We’ve always seen this as a happy working relationship. Computers apply the rules, but humans set them in the first place – and can override them as soon as they hamper expression.
Collaboration plays to the different strengths of humankind and machines. But how long can this harmonious division of labour last?
Our story might be utopian, after all
Most of the words you read today (including these ones) have been set down by a person. But, as AI improves, it seems inevitable this will change.
While our computerized columnist had mixed success at the Times, The New Yorker found a tool capable of rewriting classic novels and completing unfinished poems.
The tool was called Sudowrite and it was developed by science-fiction author Amit Gupta. He describes his experiments using computer-generated text with breathless excitement:
The writer’s job becomes as an editor almost. Your role starts to become deciding what’s good and executing on your taste, not as much the low-level work of pumping out word by word by word. You’re still editing lines and copy and making those words beautiful, but, as you move up in that chain, and you’re executing your taste, you have the potential to do a lot more.

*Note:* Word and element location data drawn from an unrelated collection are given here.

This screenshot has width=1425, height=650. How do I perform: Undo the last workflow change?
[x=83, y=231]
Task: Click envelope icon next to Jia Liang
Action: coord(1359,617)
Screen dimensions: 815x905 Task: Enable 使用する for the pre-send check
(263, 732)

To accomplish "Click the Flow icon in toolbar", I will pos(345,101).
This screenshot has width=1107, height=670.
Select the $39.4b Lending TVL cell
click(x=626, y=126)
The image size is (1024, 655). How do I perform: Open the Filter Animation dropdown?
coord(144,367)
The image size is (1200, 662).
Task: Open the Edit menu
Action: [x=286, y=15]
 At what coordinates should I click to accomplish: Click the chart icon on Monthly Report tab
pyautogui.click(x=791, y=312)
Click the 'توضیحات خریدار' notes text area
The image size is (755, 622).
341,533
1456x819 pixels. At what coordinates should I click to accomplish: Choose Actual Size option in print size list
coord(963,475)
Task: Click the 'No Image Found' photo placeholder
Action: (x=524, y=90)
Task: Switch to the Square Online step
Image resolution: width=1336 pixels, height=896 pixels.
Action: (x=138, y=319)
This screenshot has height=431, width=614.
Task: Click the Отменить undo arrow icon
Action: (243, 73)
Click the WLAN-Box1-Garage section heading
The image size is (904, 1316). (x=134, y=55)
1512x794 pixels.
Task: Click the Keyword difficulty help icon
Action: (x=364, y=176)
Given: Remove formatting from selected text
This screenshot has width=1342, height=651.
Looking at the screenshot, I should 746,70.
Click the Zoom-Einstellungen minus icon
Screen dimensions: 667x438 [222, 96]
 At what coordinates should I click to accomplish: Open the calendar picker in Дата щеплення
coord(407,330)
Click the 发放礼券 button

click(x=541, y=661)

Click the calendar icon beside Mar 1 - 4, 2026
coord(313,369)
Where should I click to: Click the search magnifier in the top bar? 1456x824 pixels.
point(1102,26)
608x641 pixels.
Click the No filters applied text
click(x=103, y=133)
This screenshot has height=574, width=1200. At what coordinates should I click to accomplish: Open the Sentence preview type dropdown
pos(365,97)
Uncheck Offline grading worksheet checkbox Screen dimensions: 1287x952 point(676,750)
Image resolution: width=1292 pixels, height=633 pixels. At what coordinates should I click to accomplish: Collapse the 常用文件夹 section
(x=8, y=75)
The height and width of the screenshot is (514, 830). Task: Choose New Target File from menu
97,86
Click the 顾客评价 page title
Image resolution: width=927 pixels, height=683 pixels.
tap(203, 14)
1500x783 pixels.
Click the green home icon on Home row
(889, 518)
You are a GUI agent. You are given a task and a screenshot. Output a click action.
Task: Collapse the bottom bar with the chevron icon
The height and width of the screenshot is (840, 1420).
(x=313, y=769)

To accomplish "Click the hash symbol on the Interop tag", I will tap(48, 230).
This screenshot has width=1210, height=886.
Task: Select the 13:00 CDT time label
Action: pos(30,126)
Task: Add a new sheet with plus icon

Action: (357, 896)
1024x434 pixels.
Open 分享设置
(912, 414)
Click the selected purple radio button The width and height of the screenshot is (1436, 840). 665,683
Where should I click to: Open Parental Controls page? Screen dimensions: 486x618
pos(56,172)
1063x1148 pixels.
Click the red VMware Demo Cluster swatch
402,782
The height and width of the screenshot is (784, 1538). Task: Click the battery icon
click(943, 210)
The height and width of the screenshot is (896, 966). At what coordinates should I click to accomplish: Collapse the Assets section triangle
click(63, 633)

In the future, he says, a writer will find gainful employment and creative fulfillment by acting as a conductor to an orchestra of AI tools.
We hope Mr. Gupta’s right. Writing has always been more about thinking and decision-making than the act of pressing keys or putting pen to paper. (This is why copywriters are often ambivalent about their job title.)
Besides, people understand things that computers don’t – other people, for instance. We’ve seen that, without human intervention, romance novels become a series of dinners and drinks, dinners and drinks, dinners and drinks.
So we get to end with good news, too. Because, until inner life can be installed, there will be a place for flesh-and-blood writers. We’re simply too neurotic to be replaced.